- Activity -
The required output is the complete listing, copied word for word.
[Opening Supplied data section]
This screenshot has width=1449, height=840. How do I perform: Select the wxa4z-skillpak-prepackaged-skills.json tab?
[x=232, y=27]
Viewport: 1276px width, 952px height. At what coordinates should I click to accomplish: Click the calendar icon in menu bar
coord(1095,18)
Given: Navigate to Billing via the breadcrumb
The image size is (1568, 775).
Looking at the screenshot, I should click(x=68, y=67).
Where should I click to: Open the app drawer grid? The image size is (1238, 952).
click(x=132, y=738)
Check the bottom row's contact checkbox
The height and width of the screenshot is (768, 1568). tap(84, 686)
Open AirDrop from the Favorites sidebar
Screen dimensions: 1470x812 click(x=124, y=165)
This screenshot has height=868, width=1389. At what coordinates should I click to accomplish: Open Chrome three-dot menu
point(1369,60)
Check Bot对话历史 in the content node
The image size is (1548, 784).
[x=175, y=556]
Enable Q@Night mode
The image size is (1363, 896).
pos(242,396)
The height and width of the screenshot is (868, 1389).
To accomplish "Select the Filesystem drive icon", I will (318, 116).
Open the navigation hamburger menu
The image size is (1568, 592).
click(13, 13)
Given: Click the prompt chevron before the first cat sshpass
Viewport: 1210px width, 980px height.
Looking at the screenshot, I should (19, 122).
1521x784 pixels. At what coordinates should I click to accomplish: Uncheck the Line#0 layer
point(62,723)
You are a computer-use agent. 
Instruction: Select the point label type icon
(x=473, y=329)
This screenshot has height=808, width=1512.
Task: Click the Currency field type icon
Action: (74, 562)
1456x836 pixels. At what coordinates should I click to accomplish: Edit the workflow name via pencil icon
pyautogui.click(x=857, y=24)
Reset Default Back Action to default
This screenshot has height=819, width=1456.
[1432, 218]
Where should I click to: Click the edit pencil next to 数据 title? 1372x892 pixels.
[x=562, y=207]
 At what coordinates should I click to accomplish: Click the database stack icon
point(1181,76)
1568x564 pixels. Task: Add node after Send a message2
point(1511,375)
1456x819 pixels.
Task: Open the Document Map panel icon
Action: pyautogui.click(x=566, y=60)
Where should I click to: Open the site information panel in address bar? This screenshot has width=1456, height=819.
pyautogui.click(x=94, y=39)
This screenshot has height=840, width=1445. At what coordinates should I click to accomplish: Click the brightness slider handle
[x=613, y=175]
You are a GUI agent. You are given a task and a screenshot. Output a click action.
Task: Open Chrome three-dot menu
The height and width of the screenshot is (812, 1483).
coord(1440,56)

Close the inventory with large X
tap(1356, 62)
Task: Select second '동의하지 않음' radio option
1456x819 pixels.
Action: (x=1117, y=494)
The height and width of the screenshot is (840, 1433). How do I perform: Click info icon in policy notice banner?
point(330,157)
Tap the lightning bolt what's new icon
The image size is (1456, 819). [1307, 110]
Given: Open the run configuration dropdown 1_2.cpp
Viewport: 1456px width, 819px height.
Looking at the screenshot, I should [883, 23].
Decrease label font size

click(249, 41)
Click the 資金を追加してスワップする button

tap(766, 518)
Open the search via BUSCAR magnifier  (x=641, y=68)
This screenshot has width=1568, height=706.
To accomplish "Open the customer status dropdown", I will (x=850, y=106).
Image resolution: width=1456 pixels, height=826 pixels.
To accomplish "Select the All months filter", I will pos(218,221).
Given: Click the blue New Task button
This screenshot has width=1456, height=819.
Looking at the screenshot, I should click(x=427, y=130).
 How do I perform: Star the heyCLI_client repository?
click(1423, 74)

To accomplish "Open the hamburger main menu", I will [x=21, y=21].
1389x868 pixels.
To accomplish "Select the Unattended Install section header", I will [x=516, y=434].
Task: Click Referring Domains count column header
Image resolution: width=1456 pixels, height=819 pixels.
[Closing Supplied data section]
- Response area -
This screenshot has width=1449, height=840. How do I perform: Select the wxa4z-skillpak-prepackaged-skills.json tab?
[x=232, y=27]
Viewport: 1276px width, 952px height. At what coordinates should I click to accomplish: Click the calendar icon in menu bar
coord(1095,18)
Given: Navigate to Billing via the breadcrumb
The image size is (1568, 775).
Looking at the screenshot, I should click(x=68, y=67).
Where should I click to: Open the app drawer grid? The image size is (1238, 952).
click(x=132, y=738)
Check the bottom row's contact checkbox
The height and width of the screenshot is (768, 1568). tap(84, 686)
Open AirDrop from the Favorites sidebar
Screen dimensions: 1470x812 click(x=124, y=165)
This screenshot has height=868, width=1389. At what coordinates should I click to accomplish: Open Chrome three-dot menu
point(1369,60)
Check Bot对话历史 in the content node
The image size is (1548, 784).
[x=175, y=556]
Enable Q@Night mode
The image size is (1363, 896).
pos(242,396)
The height and width of the screenshot is (868, 1389).
To accomplish "Select the Filesystem drive icon", I will (318, 116).
Open the navigation hamburger menu
The image size is (1568, 592).
click(13, 13)
Given: Click the prompt chevron before the first cat sshpass
Viewport: 1210px width, 980px height.
Looking at the screenshot, I should (19, 122).
1521x784 pixels. At what coordinates should I click to accomplish: Uncheck the Line#0 layer
point(62,723)
You are a computer-use agent. 
Instruction: Select the point label type icon
(x=473, y=329)
This screenshot has height=808, width=1512.
Task: Click the Currency field type icon
Action: (74, 562)
1456x836 pixels. At what coordinates should I click to accomplish: Edit the workflow name via pencil icon
pyautogui.click(x=857, y=24)
Reset Default Back Action to default
This screenshot has height=819, width=1456.
[1432, 218]
Where should I click to: Click the edit pencil next to 数据 title? 1372x892 pixels.
[x=562, y=207]
 At what coordinates should I click to accomplish: Click the database stack icon
point(1181,76)
1568x564 pixels. Task: Add node after Send a message2
point(1511,375)
1456x819 pixels.
Task: Open the Document Map panel icon
Action: pyautogui.click(x=566, y=60)
Where should I click to: Open the site information panel in address bar? This screenshot has width=1456, height=819.
pyautogui.click(x=94, y=39)
This screenshot has height=840, width=1445. At what coordinates should I click to accomplish: Click the brightness slider handle
[x=613, y=175]
You are a GUI agent. You are given a task and a screenshot. Output a click action.
Task: Open Chrome three-dot menu
The height and width of the screenshot is (812, 1483).
coord(1440,56)

Close the inventory with large X
tap(1356, 62)
Task: Select second '동의하지 않음' radio option
1456x819 pixels.
Action: (x=1117, y=494)
The height and width of the screenshot is (840, 1433). How do I perform: Click info icon in policy notice banner?
point(330,157)
Tap the lightning bolt what's new icon
The image size is (1456, 819). [1307, 110]
Given: Open the run configuration dropdown 1_2.cpp
Viewport: 1456px width, 819px height.
Looking at the screenshot, I should [883, 23].
Decrease label font size

click(249, 41)
Click the 資金を追加してスワップする button

tap(766, 518)
Open the search via BUSCAR magnifier  (x=641, y=68)
This screenshot has width=1568, height=706.
To accomplish "Open the customer status dropdown", I will (x=850, y=106).
Image resolution: width=1456 pixels, height=826 pixels.
To accomplish "Select the All months filter", I will pos(218,221).
Given: Click the blue New Task button
This screenshot has width=1456, height=819.
Looking at the screenshot, I should click(x=427, y=130).
 How do I perform: Star the heyCLI_client repository?
click(1423, 74)

To accomplish "Open the hamburger main menu", I will [x=21, y=21].
1389x868 pixels.
To accomplish "Select the Unattended Install section header", I will [x=516, y=434].
Task: Click Referring Domains count column header
Image resolution: width=1456 pixels, height=819 pixels.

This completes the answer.